In previous defence white papers, Japan had shown Taiwan as a province of China. Japan’s decision to recognise Taiwan as a free, independent and sovereign country comes in the backdrop of the Yoshihide Suga administration making it abundantly clear that a Chinese invasion of Taiwan will be met with a jawbreaking response.

Now, Japan’s close friend – India is also making some very significant strategic moves to ensure that the Chinese firepower and military force does not get concentrated in and around the East China Sea region. What India is looking for is to grab China by the neck during a two-front conflict facing Beijing. This will ensure that the Chinese forces and armoury are divided into two halves – thereby severely weakening China’s defences on both crucial fronts.

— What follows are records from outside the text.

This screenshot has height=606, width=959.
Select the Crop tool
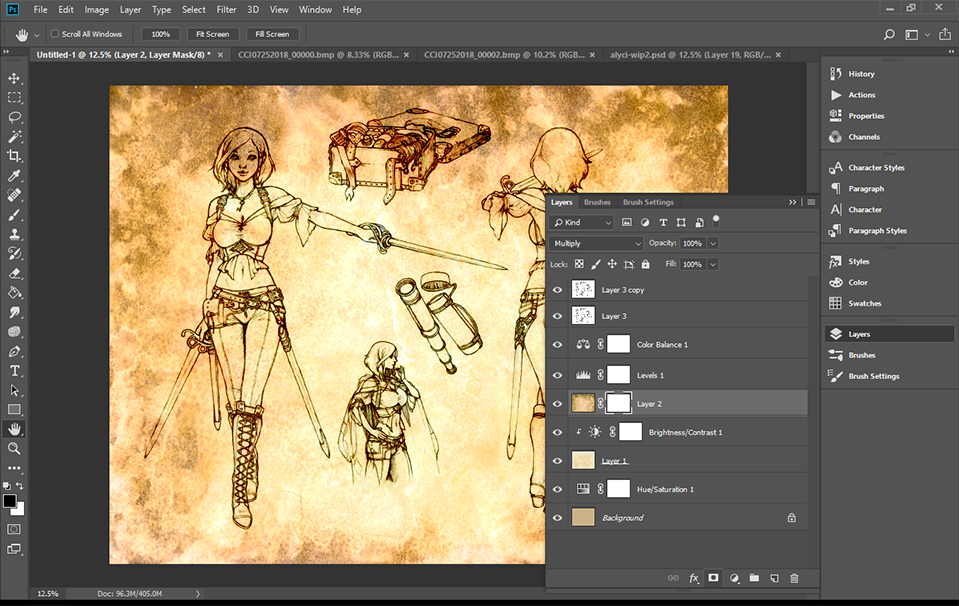(14, 156)
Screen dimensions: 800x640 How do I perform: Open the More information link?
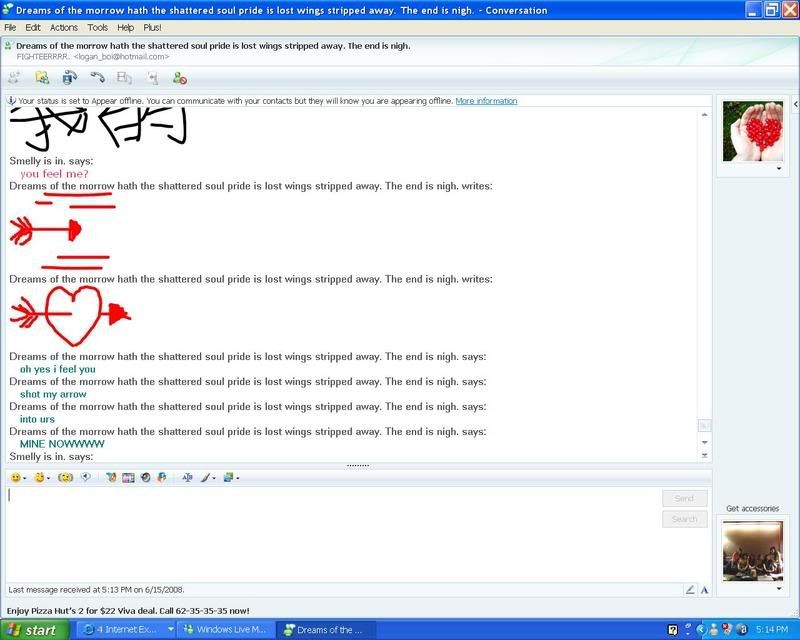pos(486,101)
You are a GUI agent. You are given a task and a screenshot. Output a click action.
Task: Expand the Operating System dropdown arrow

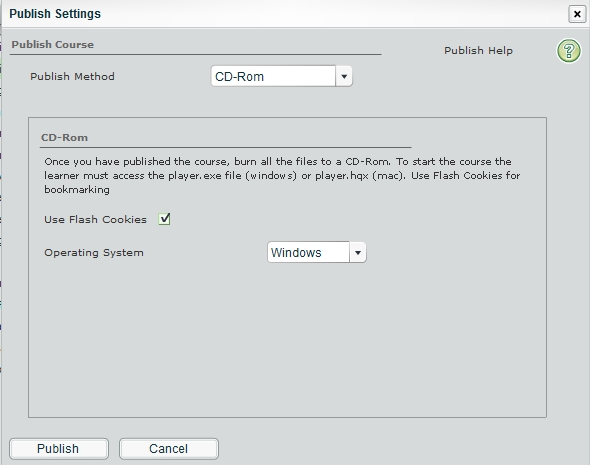tap(358, 252)
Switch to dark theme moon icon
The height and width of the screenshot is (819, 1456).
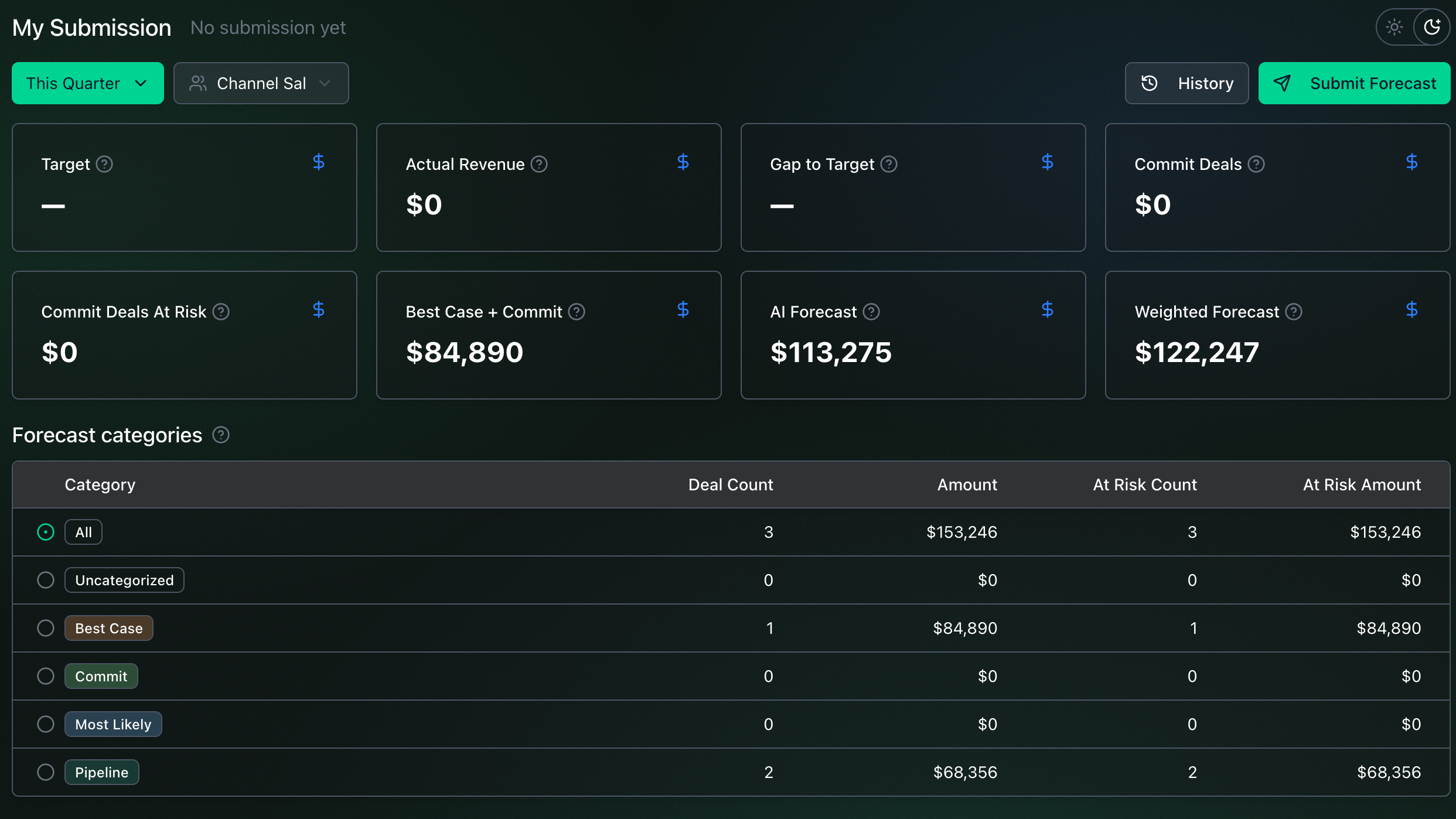[1432, 27]
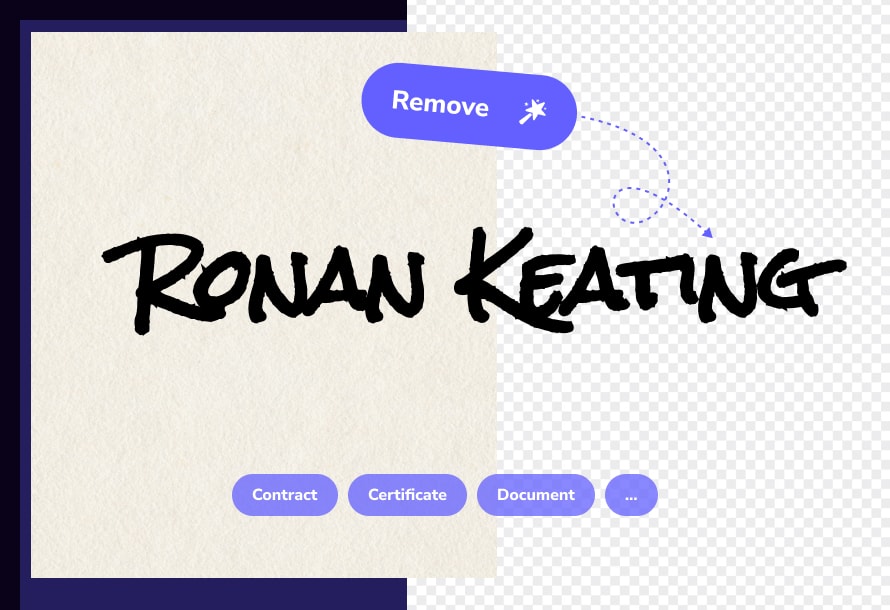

While Japan will be dealing a blow to Chinese plans of invading Taiwan in the East China Sea, India is already sending chills down the spine of Xi Jinping and the wimp-like private militia force he likes to refer to as the Peoples Liberation Army (PLA). In recent news, to counter China on the Himalayan border, an aggressive India under Prime Minister Narendra Modi is gearing up to build four new airports and 37 helipads across the Union Territory of Ladakh – which is currently a hotspot of military tensions between India and China.

Apart from developing a massive air link in Ladakh, India has been working overtime to counter any Chinese threat in the region. In a historic shift last month, at least 50,000 Indian troops were redirected to the northern border with China, taking India’s total troop tally in the region to well over 200,000 — signalling an increase of more than 40 per cent from last year. The number of troops has also been increased along the southern Tibetan plateau, with soldiers equipped with machine guns having joined the retinue of armed paramilitary personnel already stationed there.

Read more: After the Galwan clash last year, India has turned the Indo-Tibetan border into a fortress with 200,000 troops and warships to flank them

According to Bloomberg, the relocation of the Indian Army is geared at offering additional alternatives to strike and conquer territory in China, if necessary, as opposed to prior military deployments that were aimed at stopping Chinese operations. This will also aid in the acclimatisation of additional troops to battle in the Himalayas. Meanwhile, the Indian Navy is also stationing more warships along important sea lanes to investigate energy and economic flows to and from China.

The enhanced Indian infrastructure and troop presence along the border with China will make it impossible for Xi Jinping to direct all necessary forces required to fight a Japan-U.S. military offensive in the East China Sea – which could see China’s plans of invading Taiwan fail magnanimously. China would be forced to keep a large magnitude of its forces stationed on the border with India, as diverting them to fight for Taiwan in the East could give New Delhi a free opportunity to launch an offensive in China-occupied Aksai Chin and Tibet.

PC Times of India

Recently, Prime Minister Narendra Modi wished the Dalai Lama on his 86th birthday. This was a direct message to China that India is more than willing to play the Tibet card, and was aimed at antagonising Beijing. Xi Jinping knows that India could do anything in Tibet – which is why he cannot afford to divert even one Chinese little emperor from the border with India to Eastern China.

In any case, the Chinese People’s Liberation Army is full of wimps, sissies and little emperors. TFI had comprehensively explained last year how the Chinese soldiers are, in fact, incapable of fighting the battle-hardened Indian forces – which specialise in mountain warfare. The Indian Army is in a constant state of combat readiness. Whether it be internal security operations in the Kashmir valley or in Northeast India – and of course, the volatile border with Pakistan – the Indian Army is never in a state of rest, as opposed to the PLA, who, in order to keep themselves occupied, play games on the Line of Actual Control (LAC).

China not only has to fight Japan, U.S. and Taiwan in the East, but also has to be prepared for a full-blown conflict with India at the same time. A two-front war will cripple China, not to mention, lead to a humiliating loss for it on both fronts. Unfortunately, China called this hell upon itself, and can no longer escape it.